Affinity purification of mycobacterial polymethyl polysaccharides and a study of polysaccharide-lipid interactions by 1H NMR.

Mycobacterial polymethyl polysaccharides, which bind long-chain fatty acids tightly [Ballou, C.E. (1981) Pure Appl. Chem. 53, 107-112], have been purified on a preparative scale by use of an affinity column packing consisting of (palmitoylamino)alkylsilyl silicate. The relatively large amount of material obtained in this way has allowed a study of the polysaccharide-lipid interactions at millimolar concentrations.
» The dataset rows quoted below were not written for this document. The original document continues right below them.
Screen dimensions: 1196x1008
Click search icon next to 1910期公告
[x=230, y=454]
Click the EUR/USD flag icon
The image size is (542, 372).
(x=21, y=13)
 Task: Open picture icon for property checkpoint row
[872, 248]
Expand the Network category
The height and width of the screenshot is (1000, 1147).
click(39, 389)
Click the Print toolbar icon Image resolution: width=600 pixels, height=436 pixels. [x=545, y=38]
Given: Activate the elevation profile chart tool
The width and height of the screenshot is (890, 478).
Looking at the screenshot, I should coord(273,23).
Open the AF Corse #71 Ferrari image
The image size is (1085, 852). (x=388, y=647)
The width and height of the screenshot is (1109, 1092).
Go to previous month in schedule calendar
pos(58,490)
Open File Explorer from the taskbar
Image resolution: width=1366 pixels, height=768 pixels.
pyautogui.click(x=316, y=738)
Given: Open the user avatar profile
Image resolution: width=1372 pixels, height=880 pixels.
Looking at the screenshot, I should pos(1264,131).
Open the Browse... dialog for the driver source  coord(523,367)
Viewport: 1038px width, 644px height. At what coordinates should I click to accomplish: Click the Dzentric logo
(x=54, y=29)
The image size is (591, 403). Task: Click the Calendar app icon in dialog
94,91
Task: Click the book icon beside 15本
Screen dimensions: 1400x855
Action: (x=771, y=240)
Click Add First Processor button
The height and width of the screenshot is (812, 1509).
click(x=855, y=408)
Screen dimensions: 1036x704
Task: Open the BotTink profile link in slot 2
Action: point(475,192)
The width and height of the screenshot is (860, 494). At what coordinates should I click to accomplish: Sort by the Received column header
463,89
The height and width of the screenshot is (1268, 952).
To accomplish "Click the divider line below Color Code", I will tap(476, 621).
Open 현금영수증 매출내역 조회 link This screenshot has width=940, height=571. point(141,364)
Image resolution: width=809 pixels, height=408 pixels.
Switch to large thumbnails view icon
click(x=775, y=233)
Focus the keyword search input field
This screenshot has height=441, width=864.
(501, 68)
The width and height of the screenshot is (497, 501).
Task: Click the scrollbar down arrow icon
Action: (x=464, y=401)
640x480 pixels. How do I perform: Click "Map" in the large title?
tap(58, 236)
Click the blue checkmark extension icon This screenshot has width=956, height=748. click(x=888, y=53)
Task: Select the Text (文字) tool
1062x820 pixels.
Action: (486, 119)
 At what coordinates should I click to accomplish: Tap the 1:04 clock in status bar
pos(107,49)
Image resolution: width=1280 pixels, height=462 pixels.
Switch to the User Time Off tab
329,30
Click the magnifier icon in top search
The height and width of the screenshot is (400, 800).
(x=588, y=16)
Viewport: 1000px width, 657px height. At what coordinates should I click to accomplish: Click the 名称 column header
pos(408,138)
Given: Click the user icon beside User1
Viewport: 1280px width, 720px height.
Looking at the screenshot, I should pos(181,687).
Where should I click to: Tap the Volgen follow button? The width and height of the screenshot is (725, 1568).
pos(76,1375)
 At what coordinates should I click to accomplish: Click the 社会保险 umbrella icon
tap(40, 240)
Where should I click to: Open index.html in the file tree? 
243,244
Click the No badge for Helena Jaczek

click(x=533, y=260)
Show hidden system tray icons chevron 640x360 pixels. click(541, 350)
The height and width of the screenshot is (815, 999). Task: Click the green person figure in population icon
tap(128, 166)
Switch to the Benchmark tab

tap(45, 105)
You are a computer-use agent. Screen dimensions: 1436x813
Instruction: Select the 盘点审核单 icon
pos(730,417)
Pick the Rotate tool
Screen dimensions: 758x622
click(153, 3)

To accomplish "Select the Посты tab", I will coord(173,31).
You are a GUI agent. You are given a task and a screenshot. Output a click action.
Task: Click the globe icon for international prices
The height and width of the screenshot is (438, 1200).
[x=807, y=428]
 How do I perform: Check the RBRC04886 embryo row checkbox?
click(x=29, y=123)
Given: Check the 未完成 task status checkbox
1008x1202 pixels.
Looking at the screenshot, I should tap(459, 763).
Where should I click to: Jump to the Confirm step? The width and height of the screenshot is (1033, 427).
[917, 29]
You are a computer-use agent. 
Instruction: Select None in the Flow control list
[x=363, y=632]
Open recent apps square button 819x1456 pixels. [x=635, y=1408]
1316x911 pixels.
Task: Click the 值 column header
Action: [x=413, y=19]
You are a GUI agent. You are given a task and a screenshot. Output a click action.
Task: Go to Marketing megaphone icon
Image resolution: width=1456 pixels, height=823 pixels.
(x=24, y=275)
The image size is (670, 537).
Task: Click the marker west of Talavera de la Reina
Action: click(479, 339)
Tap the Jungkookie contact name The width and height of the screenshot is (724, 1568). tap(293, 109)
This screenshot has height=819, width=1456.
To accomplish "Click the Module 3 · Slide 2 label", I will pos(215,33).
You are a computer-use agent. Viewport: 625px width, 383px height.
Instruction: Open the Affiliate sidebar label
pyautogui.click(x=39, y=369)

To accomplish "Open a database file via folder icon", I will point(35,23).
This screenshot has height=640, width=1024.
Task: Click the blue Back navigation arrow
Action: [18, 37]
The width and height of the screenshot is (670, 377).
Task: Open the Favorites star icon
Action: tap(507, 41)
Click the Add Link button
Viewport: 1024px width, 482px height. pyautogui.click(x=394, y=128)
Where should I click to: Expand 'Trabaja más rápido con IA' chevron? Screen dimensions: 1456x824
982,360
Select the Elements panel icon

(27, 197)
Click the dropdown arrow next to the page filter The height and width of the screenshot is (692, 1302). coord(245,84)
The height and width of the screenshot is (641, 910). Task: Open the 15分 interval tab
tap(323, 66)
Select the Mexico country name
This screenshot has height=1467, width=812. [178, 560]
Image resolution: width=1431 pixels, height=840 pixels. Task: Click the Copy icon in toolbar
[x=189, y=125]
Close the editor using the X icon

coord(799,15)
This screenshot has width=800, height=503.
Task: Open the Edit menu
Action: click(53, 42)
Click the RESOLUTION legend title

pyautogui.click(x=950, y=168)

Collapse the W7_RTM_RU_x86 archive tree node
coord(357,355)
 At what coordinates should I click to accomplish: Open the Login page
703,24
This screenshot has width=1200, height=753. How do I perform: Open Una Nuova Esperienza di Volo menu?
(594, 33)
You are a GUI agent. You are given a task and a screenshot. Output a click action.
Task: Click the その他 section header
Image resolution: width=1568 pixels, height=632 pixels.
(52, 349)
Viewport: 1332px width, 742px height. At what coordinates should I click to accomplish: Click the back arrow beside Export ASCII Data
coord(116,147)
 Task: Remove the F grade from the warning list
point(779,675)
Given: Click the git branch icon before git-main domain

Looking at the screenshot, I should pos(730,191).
The anomeric protons for all of the alpha 1----4-linked hexose units in the mycobacterial methylglucose polysaccharide occur in an envelope centered at delta 5.40, and, on titration with hexadecyltrimethylammonium bromide, the majority of these resonances move upfield to about delta 5.15. This shift is consistent with a change in the polysaccharide from a less ordered chain to one that has a significant proportion of helical conformation, and it is probable that the alkyl chain is included in the coiled portion of the polysaccharide in a manner analogous to the interaction of methylmannose polysaccharide with palmitic acid [Yabusaki, K. K., Cohen, R. E., & Ballou, C. E. (1979) J. Biol. Chem. 254, 7282-7286]. The native methylglucose lipopolysaccharide, which contains several short-chain acyl groups as well as an esterified octanoyl group, has an anomeric proton nuclear magnetic resonance spectrum similar to that of the methylglucose polysaccharide-hexadecyltrimethylammonium bromide complex. This suggests that the acylation stabilizes the polysaccharide chain in the same conformation it assumes when complexed to a long-chain lipid. Thus, acylation of the methylglucose polysaccharide could have an important role in regulating its shape and lipid-binding properties.